Could it be that the Bush administration has come to its senses on North Korea? Ever since Pyongyang announced that it was resuming its nuclear weapons program, U.S. officials have insisted that even holding negotiations over the issue would amount to "appeasement." Yet such negotiations—or, as they prefer to say, "talks"—are now getting under way. James A. Kelly, the assistant secretary of state for East Asian and Pacific Affairs, is in Seoul today to lay out a framework with South Korean officials. "Once we get beyond nuclear weapons," Kelly said at a news conference, "there may be opportunities with the U.S., with private investors, with other countries, to help North Korea in the energy area."
This is precisely the quid pro quo ("we'll reconsider our nuclear program, you give us lightwater reactors for energy") that North Korea has been demanding and that President Bush has, until now, been rejecting out of hand. Also today, Bill Richardson, the New Mexico governor who conducted informal discussions with North Korean diplomats last week, said low-level talks between U.S. and North Korean officials at the United Nations would probably begin soon.
The fact that the North Koreans sought out Richardson as an intermediary should have clarified, beyond any doubt, that they'd been waving their uranium fuel-rods as a bargaining chip and were now eagerly seeking a deal. Few news stories have noted it and fewer still have diagnosed its implications, but Richardson is an old hand at dealing with the North Koreans and a fairly successful one at that.
As a U.S. congressman in the 1990s, Richardson went to Pyongyang three times.
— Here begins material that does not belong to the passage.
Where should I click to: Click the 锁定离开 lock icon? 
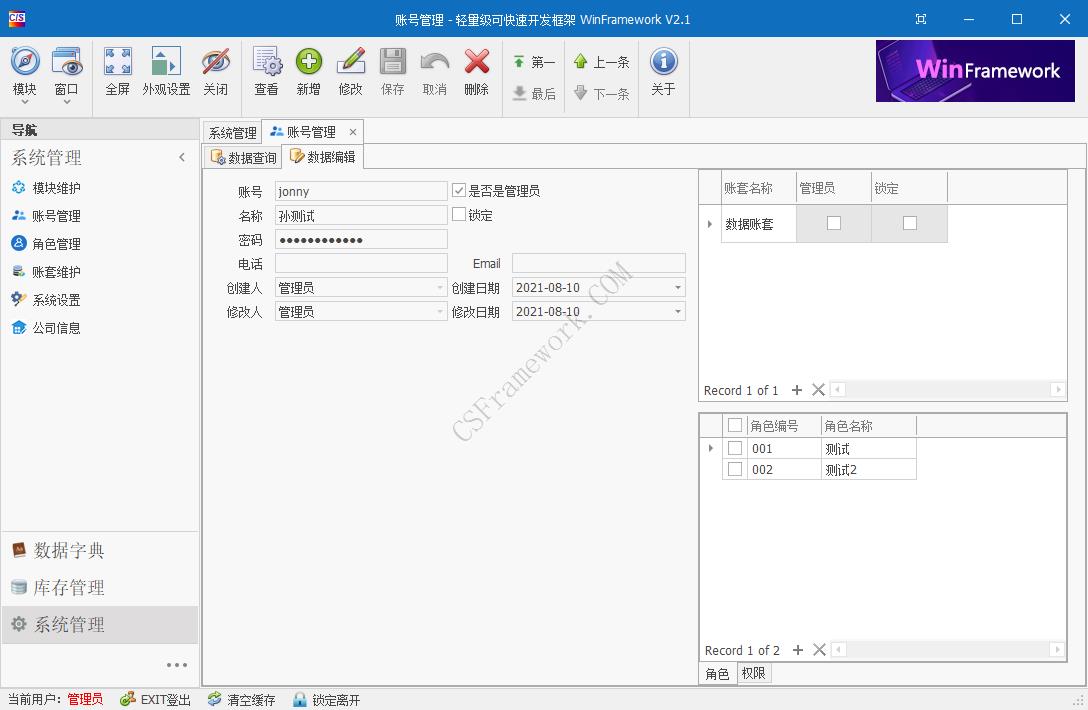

In 1994, after a U.S. Army helicopter was shot down after accidentally crossing the DMZ, he negotiated the release of the pilot's remains. (The pilot was one of his constituents.) In 1996, partly on the basis of this contact, Richardson was called on to play an active role in hammering out a proposal for "Four-Party Talks," in which the two Koreas, China, and the United States might at last settle the remaining issues of the 1950-53 war. (The talks broke down when a North Korean submarine ran aground in South Korean waters.) Finally, that same year, Richardson negotiated the release of Evan Hunziker, an American peace activist who was arrested as a spy after trying to swim across the Yalu River. Richardson also used the occasion to inform the North Koreans of President Clinton's interest in arranging formal bilateral meetings.
The point is, the North Koreans knew Richardson. They had dealt with him, in "productive" settings, as a White House intermediary. And so they thought—at a moment when they desperately needed contact, and this White House was barring it—Richardson might be a resourceful link. They may also have thought that this was the way Washington liked to deal with them generally. After all, in 1993, during the last crisis over North Korean nuclear weapons (a crisis remarkably similar to this one), it was former president Jimmy Carter who came to Pyongyang to work out a deal with Kim Il Sung personally. Carter's visit ultimately led to the Agreed Framework signed with Clinton. Though Carter made that trip on his own initiative, it's a safe bet that North Korean diplomats figured he was acting, sub rosa, at Clinton's behest. (Most Americans considered it amazing that an ex-president would go off and make such a deal on his own; officials of a totalitarian country like North Korea are probably incapable of even imagining such a thing.) Seen in this light, the North Koreans may have gone to New Mexico a) simply to seek a sympathetic American ear but also b) to give Bush a face-saving way to start negotiations over this crisis, just as they thought Carter's trip gave Clinton a face-saving way to start negotiations last time.
Another indication of North Korea's desire to bargain, rather than actually go ahead and build nukes, is its official statement over the weekend denying that it had ever admitted restarting its nuclear program. The accusation that it had done so, the statement said, was "an invention fabricated by the U.S. with sinister intentions." This is sheer nonsense, of course. James Kelly went to Pyongyang last October precisely to confront officials with intelligence evidence that they were starting up their reactors, contrary to the accord with Clinton. The officials, so it was widely reported, confessed that indeed they had done so. If these reports were incorrect, they would have been denied long ago. However, this new denial can be read as a statement of readiness, on the North Koreans' part, to turn back the clock, to negate the act—in short, to negotiate a way out of this mess.
When this crisis began to heat up, just before the New Year, Bush officials refused to negotiate because, as they put it, they did not want to "reward" a country for "bad behavior." Now, it seems, they are beginning to realize that North Korea's jam is our jam, too; that we have at least as much interest in getting out of it as they do. From what the North Koreans have been saying, it won't take much on our part to get us both out: a non-aggression pact and some energy aid—in short, the restoration of the '94 Clinton accord. Maybe, just maybe, Bush will overcome his allergy to anything touched by Clinton and give this deal a try.